**EXTRAIT FOURNI:**
Merci à Nick pour ces précisions. C'est complet et parfait.
Si je rends grâce également à Pascal L pour sa maîtrise du sujet, je lui conseillerais juste de changer un peu de ton, parce que c'est justement ce type d'attitude qui m'a fait réagir sur ce fil. Je peux comprendre qu'on soit acide et rude à l'égard de son interlocuteur (j'ai moi-même usé de ce procédé sur d'autres fils

), mais seulement quand on a été soi-même directement pris à partie. Pascal L, je ne te connais pas et ta vive réaction à mon égard t'expose à dire des conneries... C'est mieux de rester courtois, on évite le ridicule et la surenchère stérile qui tourne généralement trop vite au pugilat verbal inaudible...
Vous voudrez donc bien m'excuser de ne pas avoir ingurgité, dans tous leurs détails, les 330 pages de ce fil, mais si j'ai répondu, dans un premier temps, c'était parce que j'étais agacé du traitement que certains réservaient à ceux qui n'étaient pas d'accord avec eux. La discussion et la clarté de Nick et Pascal m'ont donc permis d'avoir plus d'éléments, de juger avec encore plus de sévérité l'homme Armstrong, mais n'a pas modifié mon jugement d'un point de vue du droit sportif ni au regard de la morale sportive.
Je m'explique :
1- D'un strict point de vue juridique, même si j'ai une "ignorance totale du droit"

, je vais m'y essayer :
A la lumière des explications de Nick, je comprends maintenant pourquoi LA a été déchu de ses titres acquis antérieurement à 2004. De ce point de vue, la législation US est particulièrement choquante pour un juriste Français, dans la mesure où la prescription est un droit à l'oubli fondamental de notre système juridique, pour des raisons de paix civile. Dans la logique américaine, finalement les délits peuvent tous être imprescriptibles, puisqu'il est plutôt rare qu'un délinquant ne cherche pas à cacher son forfait. En droit Français, on n'a qu'un seul exemple de délit quasi imprescriptible à la logique similaire à la procédure US, c'est l'abus de bien sociaux, et c'est la jurisprudence qui l'a élaboré. Quand c'est sorti, ça a fait couler beaucoup d'encre chez les juristes (et encore maintenant), même chez ceux qui avaient "une totale ignorance du droit"
Cette particularité de la procédure américaine pouvait donc être surmontée par Armstrong en exerçant un recours, qui n'eut certainement pas été "grotesque", puisque le TAS aurait statué au regard des règles du code antidopage qui fait courir la prescription à compter de "l'ouverture de la procédure".

**MATÉRIEL FOURNI:**
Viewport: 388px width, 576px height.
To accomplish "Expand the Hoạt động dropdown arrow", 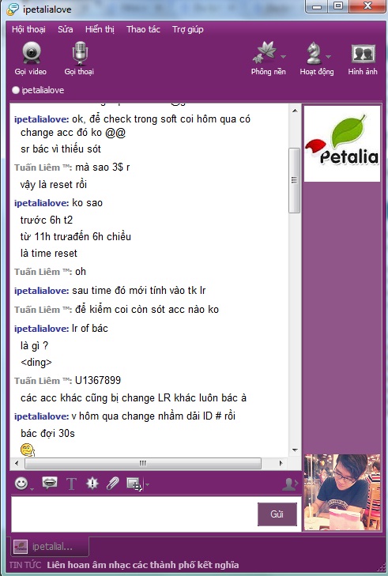I will 329,57.
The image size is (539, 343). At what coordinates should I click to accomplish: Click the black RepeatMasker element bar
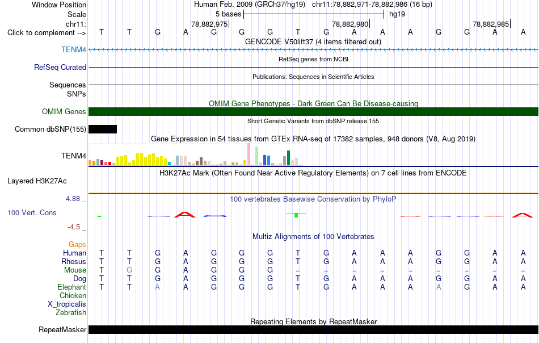[313, 329]
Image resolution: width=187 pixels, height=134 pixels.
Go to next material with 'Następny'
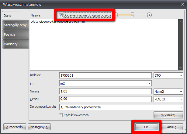[39, 126]
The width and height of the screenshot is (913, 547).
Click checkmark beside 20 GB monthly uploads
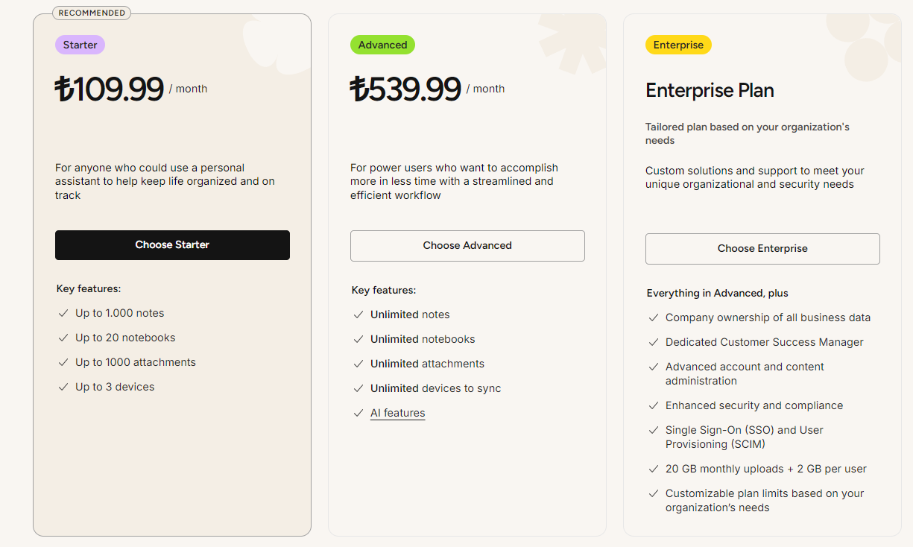tap(654, 469)
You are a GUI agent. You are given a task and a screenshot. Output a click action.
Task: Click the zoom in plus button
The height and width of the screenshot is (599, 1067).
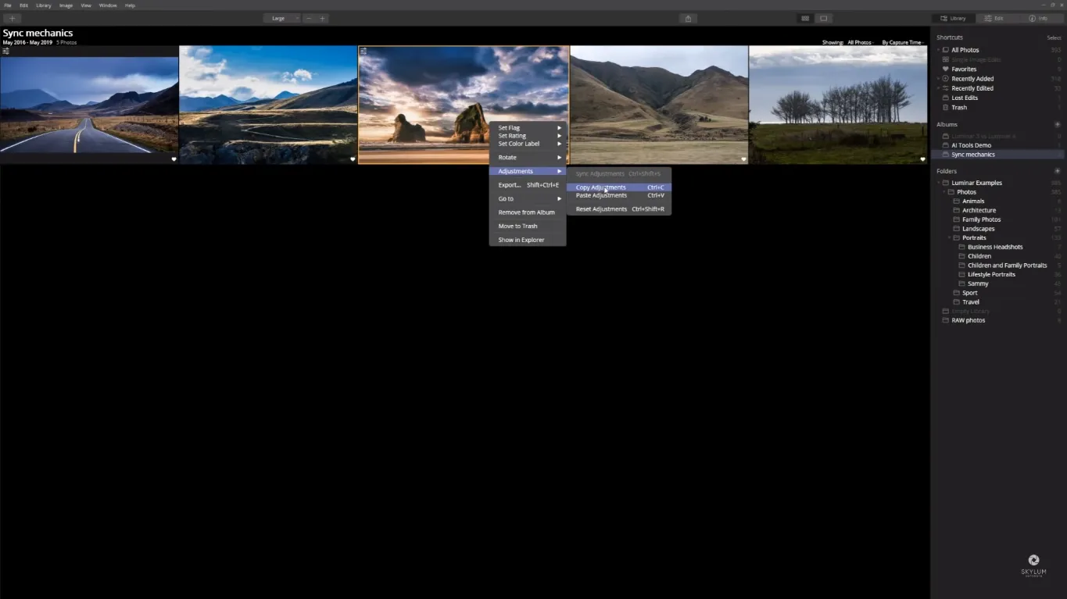tap(322, 18)
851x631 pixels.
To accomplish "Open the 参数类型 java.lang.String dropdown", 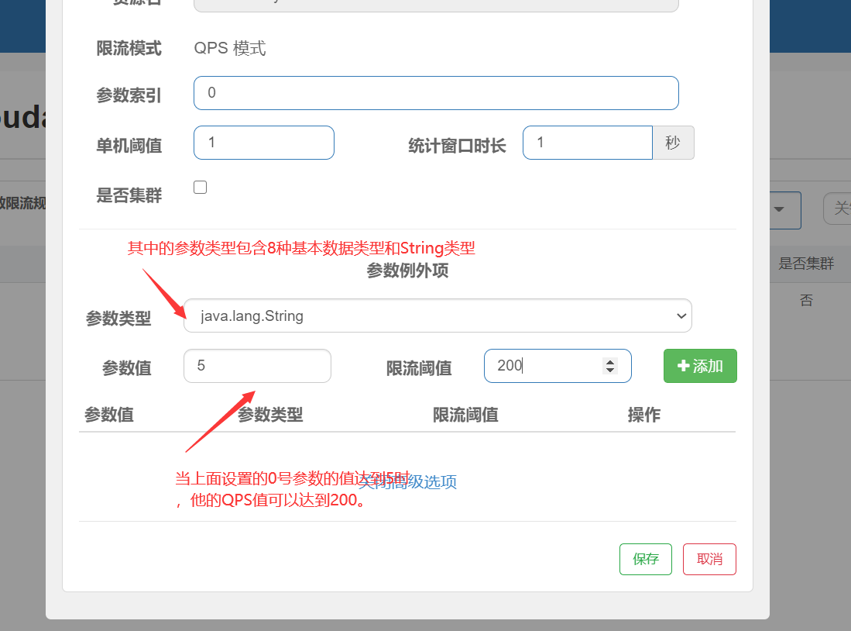I will pyautogui.click(x=438, y=316).
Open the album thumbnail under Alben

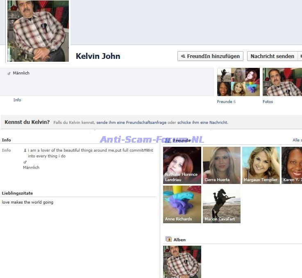[182, 262]
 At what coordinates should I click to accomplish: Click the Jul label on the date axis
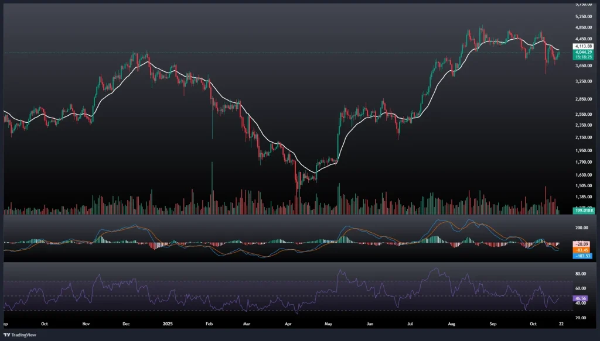(410, 323)
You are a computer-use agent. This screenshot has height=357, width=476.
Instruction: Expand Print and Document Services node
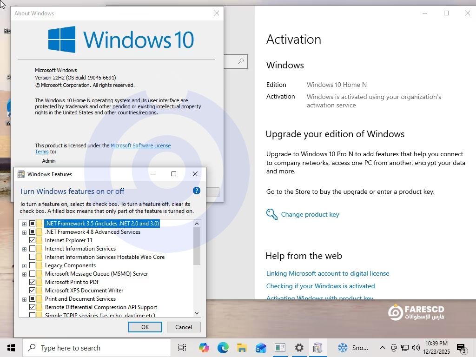tap(24, 299)
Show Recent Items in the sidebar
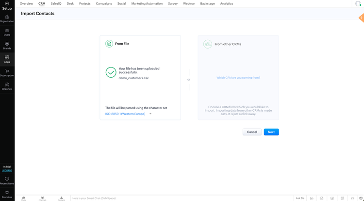 [x=7, y=180]
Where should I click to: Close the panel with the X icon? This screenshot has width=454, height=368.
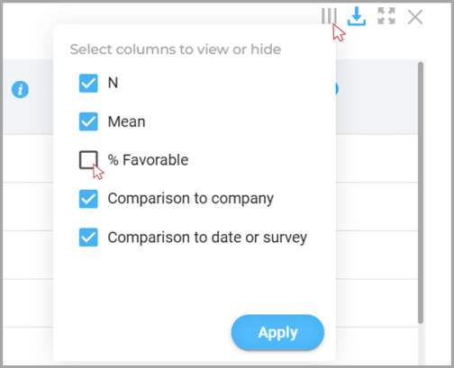click(415, 17)
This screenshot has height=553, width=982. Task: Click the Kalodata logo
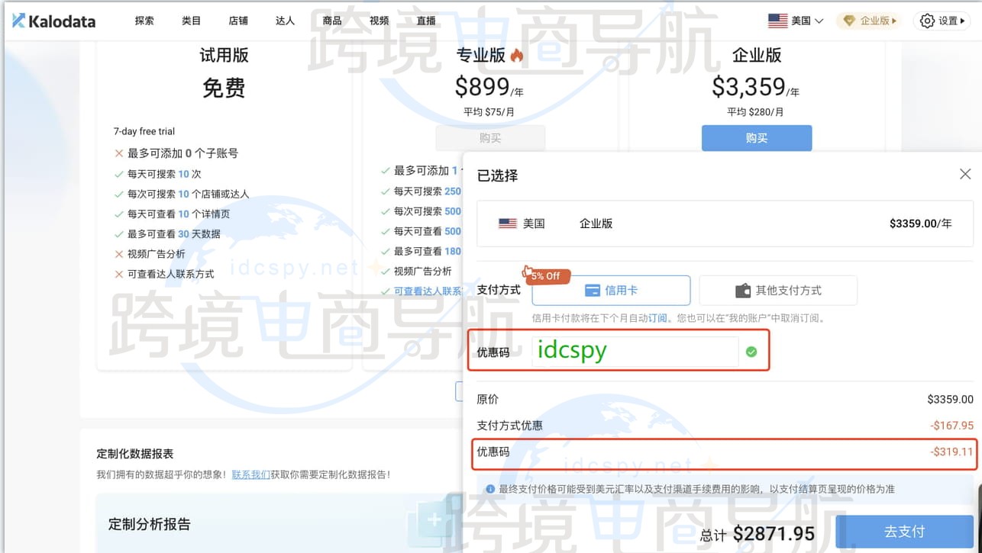coord(54,21)
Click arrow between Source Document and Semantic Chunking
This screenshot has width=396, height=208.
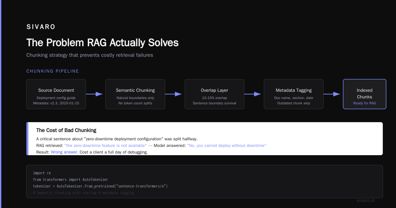(x=94, y=94)
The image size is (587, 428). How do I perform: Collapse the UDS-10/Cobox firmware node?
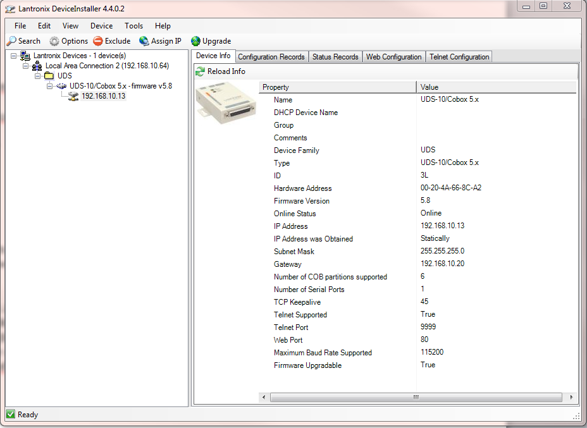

**EXERCICES:**
A: Recopiez l'extrait fourni à partir des mots « Si je rends » et jusqu'après « pugilat verbal inaudible... », en substituant « poli » à « courtois ».
B: D'après l'extrait fourni, quel délit constitue en droit français le seul exemple de délit quasi imprescriptible ?

**CORRIGÉ PAR EXERCICE:**
A:
Si je rends grâce également à Pascal L pour sa maîtrise du sujet, je lui conseillerais juste de changer un peu de ton, parce que c'est justement ce type d'attitude qui m'a fait réagir sur ce fil. Je peux comprendre qu'on soit acide et rude à l'égard de son interlocuteur (j'ai moi-même usé de ce procédé sur d'autres fils

), mais seulement quand on a été soi-même directement pris à partie. Pascal L, je ne te connais pas et ta vive réaction à mon égard t'expose à dire des conneries... C'est mieux de rester poli, on évite le ridicule et la surenchère stérile qui tourne généralement trop vite au pugilat verbal inaudible...

B: L'abus de bien sociaux.